Caching

To improve performance, implementations are free to cache the object returned from a obj.adaptTo() call. If the obj is the same, the returned object is the same.

This caching is performed for all AdapterFactory based cases.

However, there is no general rule - the object could be either a new instance or an existing one. This means that you cannot rely on either behavior. Hence it is important, especially inside AdapterFactory, that objects are reusable in this scenario.

How it works

There are various ways that Adaptable.adaptTo() can be implemented:

  • By the object itself; implementing the method itself and mapping to certain objects.

  • By an AdapterFactory, which can map arbitrary objects.

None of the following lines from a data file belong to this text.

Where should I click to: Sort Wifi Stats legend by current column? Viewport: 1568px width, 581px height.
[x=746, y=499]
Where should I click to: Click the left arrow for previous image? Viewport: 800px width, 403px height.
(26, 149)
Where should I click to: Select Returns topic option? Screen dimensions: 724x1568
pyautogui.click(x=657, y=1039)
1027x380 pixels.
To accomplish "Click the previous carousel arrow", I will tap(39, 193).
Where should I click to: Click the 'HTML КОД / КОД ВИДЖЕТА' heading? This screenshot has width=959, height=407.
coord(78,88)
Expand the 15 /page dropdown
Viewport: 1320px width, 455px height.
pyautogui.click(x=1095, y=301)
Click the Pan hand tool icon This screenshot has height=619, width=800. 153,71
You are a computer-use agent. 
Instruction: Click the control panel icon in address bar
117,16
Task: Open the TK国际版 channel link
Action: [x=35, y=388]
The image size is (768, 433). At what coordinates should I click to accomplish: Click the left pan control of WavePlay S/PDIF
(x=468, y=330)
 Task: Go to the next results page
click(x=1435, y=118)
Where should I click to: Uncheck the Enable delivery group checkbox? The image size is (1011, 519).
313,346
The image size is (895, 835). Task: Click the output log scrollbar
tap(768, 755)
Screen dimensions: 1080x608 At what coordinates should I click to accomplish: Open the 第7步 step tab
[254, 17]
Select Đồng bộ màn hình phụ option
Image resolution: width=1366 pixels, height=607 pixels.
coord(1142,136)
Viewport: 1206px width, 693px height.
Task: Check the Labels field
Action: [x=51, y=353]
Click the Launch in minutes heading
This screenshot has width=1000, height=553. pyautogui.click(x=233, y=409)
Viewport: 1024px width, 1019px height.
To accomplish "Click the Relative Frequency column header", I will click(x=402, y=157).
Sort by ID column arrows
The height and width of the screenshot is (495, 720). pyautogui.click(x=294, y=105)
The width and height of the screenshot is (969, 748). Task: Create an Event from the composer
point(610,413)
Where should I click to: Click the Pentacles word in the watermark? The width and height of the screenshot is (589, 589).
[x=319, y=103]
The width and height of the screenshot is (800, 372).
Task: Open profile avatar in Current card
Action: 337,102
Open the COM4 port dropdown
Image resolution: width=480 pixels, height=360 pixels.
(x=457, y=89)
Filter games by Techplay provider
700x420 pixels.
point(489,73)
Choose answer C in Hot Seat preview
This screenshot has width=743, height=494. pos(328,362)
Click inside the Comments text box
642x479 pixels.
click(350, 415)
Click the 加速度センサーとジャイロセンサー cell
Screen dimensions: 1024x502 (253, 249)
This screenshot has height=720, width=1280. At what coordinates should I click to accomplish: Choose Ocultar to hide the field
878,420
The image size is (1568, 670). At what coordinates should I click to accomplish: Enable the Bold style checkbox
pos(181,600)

    The objects must still implement the Adaptable interface and must extend SlingAdaptable (which passes the adaptTo call to a central adapter manager).

    This allows hooks into the adaptTo mechanism for existing classes, such as Resource.

  • A combination of both.

For the first case, the Java™ docs can state what adaptTo-targets are possible. However, for specific subclasses such as the JCR-based Resource, often this is not possible. In the latter case, implementations of AdapterFactory are typically part of the private classes of a bundle and thus not exposed in a client API, nor listed in Java™ docs. Theoretically, it would be possible to access all AdapterFactory implementations from the OSGi service runtime and look at their “adaptables” (sources and targets) configurations, but not to map them to each other. In the end, this depends on the internal logic, which must be documented. Hence this reference.